- Task description: Please return each of the entries that follow, unchanged in every word.

- Supplied records:
+++

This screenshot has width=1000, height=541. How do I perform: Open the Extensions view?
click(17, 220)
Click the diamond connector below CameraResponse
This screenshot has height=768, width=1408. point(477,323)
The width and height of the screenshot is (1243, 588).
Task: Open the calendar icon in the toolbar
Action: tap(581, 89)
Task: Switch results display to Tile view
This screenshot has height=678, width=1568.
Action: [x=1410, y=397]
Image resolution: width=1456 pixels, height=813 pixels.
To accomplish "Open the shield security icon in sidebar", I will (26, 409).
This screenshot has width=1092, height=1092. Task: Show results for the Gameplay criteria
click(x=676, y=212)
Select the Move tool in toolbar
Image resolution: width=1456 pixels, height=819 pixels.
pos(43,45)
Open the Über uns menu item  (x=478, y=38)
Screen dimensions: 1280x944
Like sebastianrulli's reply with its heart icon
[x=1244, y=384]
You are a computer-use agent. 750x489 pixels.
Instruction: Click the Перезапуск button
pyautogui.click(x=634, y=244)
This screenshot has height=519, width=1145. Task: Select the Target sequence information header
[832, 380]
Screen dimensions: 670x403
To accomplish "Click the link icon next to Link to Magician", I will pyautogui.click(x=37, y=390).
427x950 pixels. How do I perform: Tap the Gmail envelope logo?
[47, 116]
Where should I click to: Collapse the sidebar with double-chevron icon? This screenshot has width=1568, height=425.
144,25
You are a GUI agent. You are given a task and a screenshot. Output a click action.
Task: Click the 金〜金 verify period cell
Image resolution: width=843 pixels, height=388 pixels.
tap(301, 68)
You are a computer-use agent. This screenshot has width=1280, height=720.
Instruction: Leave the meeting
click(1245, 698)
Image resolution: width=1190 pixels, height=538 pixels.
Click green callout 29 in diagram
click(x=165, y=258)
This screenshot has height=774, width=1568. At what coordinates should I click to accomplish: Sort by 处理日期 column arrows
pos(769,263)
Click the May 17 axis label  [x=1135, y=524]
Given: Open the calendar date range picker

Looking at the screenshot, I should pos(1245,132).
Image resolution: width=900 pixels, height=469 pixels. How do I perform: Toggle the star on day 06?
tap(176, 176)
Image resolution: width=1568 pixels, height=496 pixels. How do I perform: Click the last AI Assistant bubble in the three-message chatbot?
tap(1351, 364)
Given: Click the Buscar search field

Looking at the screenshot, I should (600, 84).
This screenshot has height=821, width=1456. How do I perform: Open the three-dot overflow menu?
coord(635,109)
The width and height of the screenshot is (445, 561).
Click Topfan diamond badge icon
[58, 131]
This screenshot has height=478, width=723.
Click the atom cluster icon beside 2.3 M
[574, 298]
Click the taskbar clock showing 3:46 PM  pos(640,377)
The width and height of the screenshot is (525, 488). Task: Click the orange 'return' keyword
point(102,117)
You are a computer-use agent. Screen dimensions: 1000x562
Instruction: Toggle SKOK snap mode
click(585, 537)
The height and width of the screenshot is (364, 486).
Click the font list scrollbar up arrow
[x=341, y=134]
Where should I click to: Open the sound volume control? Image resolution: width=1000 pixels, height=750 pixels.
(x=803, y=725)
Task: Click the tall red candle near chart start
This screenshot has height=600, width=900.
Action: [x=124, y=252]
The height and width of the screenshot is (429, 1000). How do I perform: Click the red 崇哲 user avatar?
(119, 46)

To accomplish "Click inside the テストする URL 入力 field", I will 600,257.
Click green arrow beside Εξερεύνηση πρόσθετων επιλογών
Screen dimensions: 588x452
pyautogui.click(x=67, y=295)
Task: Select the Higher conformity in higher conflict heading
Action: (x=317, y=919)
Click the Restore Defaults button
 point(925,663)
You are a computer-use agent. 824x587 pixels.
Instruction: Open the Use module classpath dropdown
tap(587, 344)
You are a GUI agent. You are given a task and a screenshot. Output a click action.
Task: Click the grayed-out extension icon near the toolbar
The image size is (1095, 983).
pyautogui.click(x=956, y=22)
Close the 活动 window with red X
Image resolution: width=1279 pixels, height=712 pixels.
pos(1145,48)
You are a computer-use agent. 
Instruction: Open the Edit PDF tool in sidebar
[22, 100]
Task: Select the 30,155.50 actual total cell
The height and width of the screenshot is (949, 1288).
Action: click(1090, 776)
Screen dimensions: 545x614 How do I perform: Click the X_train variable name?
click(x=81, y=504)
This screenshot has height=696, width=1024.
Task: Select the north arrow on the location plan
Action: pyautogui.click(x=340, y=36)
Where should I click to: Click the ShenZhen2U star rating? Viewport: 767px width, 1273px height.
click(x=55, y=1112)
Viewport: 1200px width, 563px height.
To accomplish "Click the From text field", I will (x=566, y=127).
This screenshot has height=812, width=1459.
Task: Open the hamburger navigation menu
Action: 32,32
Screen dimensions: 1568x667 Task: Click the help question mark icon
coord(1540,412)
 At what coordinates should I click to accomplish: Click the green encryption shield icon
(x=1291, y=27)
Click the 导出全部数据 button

+++

- Solution to this task:
This screenshot has width=1000, height=541. How do I perform: Open the Extensions view?
click(17, 220)
Click the diamond connector below CameraResponse
This screenshot has height=768, width=1408. point(477,323)
The width and height of the screenshot is (1243, 588).
Task: Open the calendar icon in the toolbar
Action: tap(581, 89)
Task: Switch results display to Tile view
This screenshot has height=678, width=1568.
Action: [x=1410, y=397]
Image resolution: width=1456 pixels, height=813 pixels.
To accomplish "Open the shield security icon in sidebar", I will (26, 409).
This screenshot has width=1092, height=1092. Task: Show results for the Gameplay criteria
click(x=676, y=212)
Select the Move tool in toolbar
Image resolution: width=1456 pixels, height=819 pixels.
pos(43,45)
Open the Über uns menu item  (x=478, y=38)
Screen dimensions: 1280x944
Like sebastianrulli's reply with its heart icon
[x=1244, y=384]
You are a computer-use agent. 750x489 pixels.
Instruction: Click the Перезапуск button
pyautogui.click(x=634, y=244)
This screenshot has height=519, width=1145. Task: Select the Target sequence information header
[832, 380]
Screen dimensions: 670x403
To accomplish "Click the link icon next to Link to Magician", I will pyautogui.click(x=37, y=390).
427x950 pixels. How do I perform: Tap the Gmail envelope logo?
[47, 116]
Where should I click to: Collapse the sidebar with double-chevron icon? This screenshot has width=1568, height=425.
144,25
You are a GUI agent. You are given a task and a screenshot. Output a click action.
Task: Click the 金〜金 verify period cell
Image resolution: width=843 pixels, height=388 pixels.
tap(301, 68)
You are a computer-use agent. This screenshot has width=1280, height=720.
Instruction: Leave the meeting
click(1245, 698)
Image resolution: width=1190 pixels, height=538 pixels.
Click green callout 29 in diagram
click(x=165, y=258)
This screenshot has height=774, width=1568. At what coordinates should I click to accomplish: Sort by 处理日期 column arrows
pos(769,263)
Click the May 17 axis label  [x=1135, y=524]
Given: Open the calendar date range picker

Looking at the screenshot, I should pos(1245,132).
Image resolution: width=900 pixels, height=469 pixels. How do I perform: Toggle the star on day 06?
tap(176, 176)
Image resolution: width=1568 pixels, height=496 pixels. How do I perform: Click the last AI Assistant bubble in the three-message chatbot?
tap(1351, 364)
Given: Click the Buscar search field

Looking at the screenshot, I should (600, 84).
This screenshot has height=821, width=1456. How do I perform: Open the three-dot overflow menu?
coord(635,109)
The width and height of the screenshot is (445, 561).
Click Topfan diamond badge icon
[58, 131]
This screenshot has height=478, width=723.
Click the atom cluster icon beside 2.3 M
[574, 298]
Click the taskbar clock showing 3:46 PM  pos(640,377)
The width and height of the screenshot is (525, 488). Task: Click the orange 'return' keyword
point(102,117)
You are a computer-use agent. Screen dimensions: 1000x562
Instruction: Toggle SKOK snap mode
click(585, 537)
The height and width of the screenshot is (364, 486).
Click the font list scrollbar up arrow
[x=341, y=134]
Where should I click to: Open the sound volume control? Image resolution: width=1000 pixels, height=750 pixels.
(x=803, y=725)
Task: Click the tall red candle near chart start
This screenshot has height=600, width=900.
Action: [x=124, y=252]
The height and width of the screenshot is (429, 1000). How do I perform: Click the red 崇哲 user avatar?
(119, 46)

To accomplish "Click inside the テストする URL 入力 field", I will 600,257.
Click green arrow beside Εξερεύνηση πρόσθετων επιλογών
Screen dimensions: 588x452
pyautogui.click(x=67, y=295)
Task: Select the Higher conformity in higher conflict heading
Action: (x=317, y=919)
Click the Restore Defaults button
 point(925,663)
You are a computer-use agent. 824x587 pixels.
Instruction: Open the Use module classpath dropdown
tap(587, 344)
You are a GUI agent. You are given a task and a screenshot. Output a click action.
Task: Click the grayed-out extension icon near the toolbar
The image size is (1095, 983).
pyautogui.click(x=956, y=22)
Close the 活动 window with red X
Image resolution: width=1279 pixels, height=712 pixels.
pos(1145,48)
You are a computer-use agent. 
Instruction: Open the Edit PDF tool in sidebar
[22, 100]
Task: Select the 30,155.50 actual total cell
The height and width of the screenshot is (949, 1288).
Action: click(1090, 776)
Screen dimensions: 545x614 How do I perform: Click the X_train variable name?
click(x=81, y=504)
This screenshot has height=696, width=1024.
Task: Select the north arrow on the location plan
Action: pyautogui.click(x=340, y=36)
Where should I click to: Click the ShenZhen2U star rating? Viewport: 767px width, 1273px height.
click(x=55, y=1112)
Viewport: 1200px width, 563px height.
To accomplish "Click the From text field", I will (x=566, y=127).
This screenshot has height=812, width=1459.
Task: Open the hamburger navigation menu
Action: 32,32
Screen dimensions: 1568x667 Task: Click the help question mark icon
coord(1540,412)
 At what coordinates should I click to accomplish: Click the green encryption shield icon
(x=1291, y=27)
Click the 导出全部数据 button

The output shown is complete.